Poem #105 (revision…)

It takes more than hunger, to gather food, and bring it home…

at Family and Social Services Administration, 7 July 2015

O jumped-up grief, god!
how you starved vast penniless
for poor performance,

as their teacher, yet,
what was the fallacy of
your thesis? Your lecture?

You would speak latin,
post hoc ergo propter hoc,
what was their experience?

Students of bureaucracy
forewent food there was to eat,
if they neglected to turn

in their papers, so welfare was,
employees and customers,
giving and seeking service,

when ideal money was scarce.
Friends forgot how to till fields,
and yet our relatives watched,

watched how labor camps evolved
weaving gold into pockets
from sweat of the pinched,

into the lazing rich wool,
it’s global economics,
yet it is and isn’t yours

a matter of repressed past,
hell, it gives psychiatrists
a reason to live.

One prayer for sustenance
this woman outgoes.
She wears crimson adhesive.

Out of the haiku,
regret stacks upon regret
in the summer heat–

but if you look outside these
windows, you find what?
I learn this in the form of

seasons from Japan:
regret of the rain.
The feeling is in the clouds:

their color of gray,
without answers, how silence
stayed to fill the day,

the day and the night.
When we read into old cards
we gave questions to ancients.

The Queen of Swords knows this disturbance:
the current from begging to labor, to hold
a symbol of fortune, we, the people, will work till we are old;
we worship at the temple of a bank, where this god finds repose.
This can’t be the final thought on prosperity–
the ulcer my stomach shows.

One proletariat–one drone from a hive for the bee–
stands at confession for her bourgeoisie.
This other shrine–erect to proclaim the regime’s charity–
would pay her grocer; yet, today, today is not the day,
the receipt not stamped, the food and cart will stay.
Have you ever been the butt-end of the checkout isle,
searching your pockets for a quarter, when you knew very well,
it takes more than hunger to gather food, and bring it home?

Lords, lovers, over her shoulder, you abandoned her.
How coldly she faces toward the past,
obliterated to her left, her face becomes laundry on a line, cast
as wet and hanging.
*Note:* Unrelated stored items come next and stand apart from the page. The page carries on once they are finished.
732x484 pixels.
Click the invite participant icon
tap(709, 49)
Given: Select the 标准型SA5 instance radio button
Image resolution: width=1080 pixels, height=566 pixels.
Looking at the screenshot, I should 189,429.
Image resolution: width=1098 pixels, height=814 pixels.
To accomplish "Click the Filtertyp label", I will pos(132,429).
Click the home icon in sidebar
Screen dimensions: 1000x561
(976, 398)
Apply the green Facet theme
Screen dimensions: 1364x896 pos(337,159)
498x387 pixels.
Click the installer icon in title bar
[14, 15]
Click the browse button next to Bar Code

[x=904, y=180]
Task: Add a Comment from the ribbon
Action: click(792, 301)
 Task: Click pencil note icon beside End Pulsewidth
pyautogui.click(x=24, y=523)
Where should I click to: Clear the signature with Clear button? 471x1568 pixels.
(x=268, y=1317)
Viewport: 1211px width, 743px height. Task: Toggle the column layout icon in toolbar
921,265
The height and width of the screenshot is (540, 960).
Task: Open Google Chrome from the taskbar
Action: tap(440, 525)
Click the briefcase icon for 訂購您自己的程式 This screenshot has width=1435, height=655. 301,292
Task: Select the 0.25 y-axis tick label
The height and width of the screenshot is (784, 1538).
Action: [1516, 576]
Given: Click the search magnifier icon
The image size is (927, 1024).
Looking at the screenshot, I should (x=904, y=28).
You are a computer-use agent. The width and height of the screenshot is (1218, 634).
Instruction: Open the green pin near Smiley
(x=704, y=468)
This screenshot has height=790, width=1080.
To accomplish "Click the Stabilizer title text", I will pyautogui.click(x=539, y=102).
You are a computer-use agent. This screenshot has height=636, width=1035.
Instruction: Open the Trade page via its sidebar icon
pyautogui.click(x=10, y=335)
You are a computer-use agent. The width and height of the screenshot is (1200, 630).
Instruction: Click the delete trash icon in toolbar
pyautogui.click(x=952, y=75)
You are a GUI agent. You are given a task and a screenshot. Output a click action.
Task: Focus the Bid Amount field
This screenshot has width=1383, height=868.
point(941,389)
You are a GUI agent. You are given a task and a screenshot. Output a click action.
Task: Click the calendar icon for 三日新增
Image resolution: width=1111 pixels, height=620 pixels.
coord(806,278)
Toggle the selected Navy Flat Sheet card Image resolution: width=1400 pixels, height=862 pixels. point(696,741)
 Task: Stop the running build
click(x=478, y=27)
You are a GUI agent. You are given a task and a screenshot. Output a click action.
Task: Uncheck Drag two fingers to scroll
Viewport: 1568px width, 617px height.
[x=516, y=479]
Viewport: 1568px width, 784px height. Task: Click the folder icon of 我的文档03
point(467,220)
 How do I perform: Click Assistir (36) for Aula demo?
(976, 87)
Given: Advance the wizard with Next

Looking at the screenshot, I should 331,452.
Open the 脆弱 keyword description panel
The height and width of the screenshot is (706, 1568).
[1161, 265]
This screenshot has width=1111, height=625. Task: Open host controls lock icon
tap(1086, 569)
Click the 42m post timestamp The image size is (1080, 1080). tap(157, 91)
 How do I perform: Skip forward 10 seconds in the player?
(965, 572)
As a fetus, before we were born into the world,

yet without our empirical umbilical cords
to feed us, one and all, you have to fight for what you desire
at the counter with a cacophony and clash of swords.
A stranger listens to her words.

Food, the lady needs food.
Anger swells, sweats, and cries from her pores.
The colors are blue, red, yellow, black, and orange
decaying, decaying.

As she faces the right, or the future,
the conversation goes south.
Her wallet is projectile.
It almost hits a stranger in the mouth,

sitting at seats facing the counter.
She is a child throwing stones.
She is starving. Who deserves to live? Who deserves to die?
Who decides who eats?

Who decides who starves?
What decision needs be made?
Whom is the judge?

As well, without the food I seek, without the food you seek,
the stomach burns with no more words to speak.
The acids from their stomach leak.
My vomit is blood, my vomit is bleak.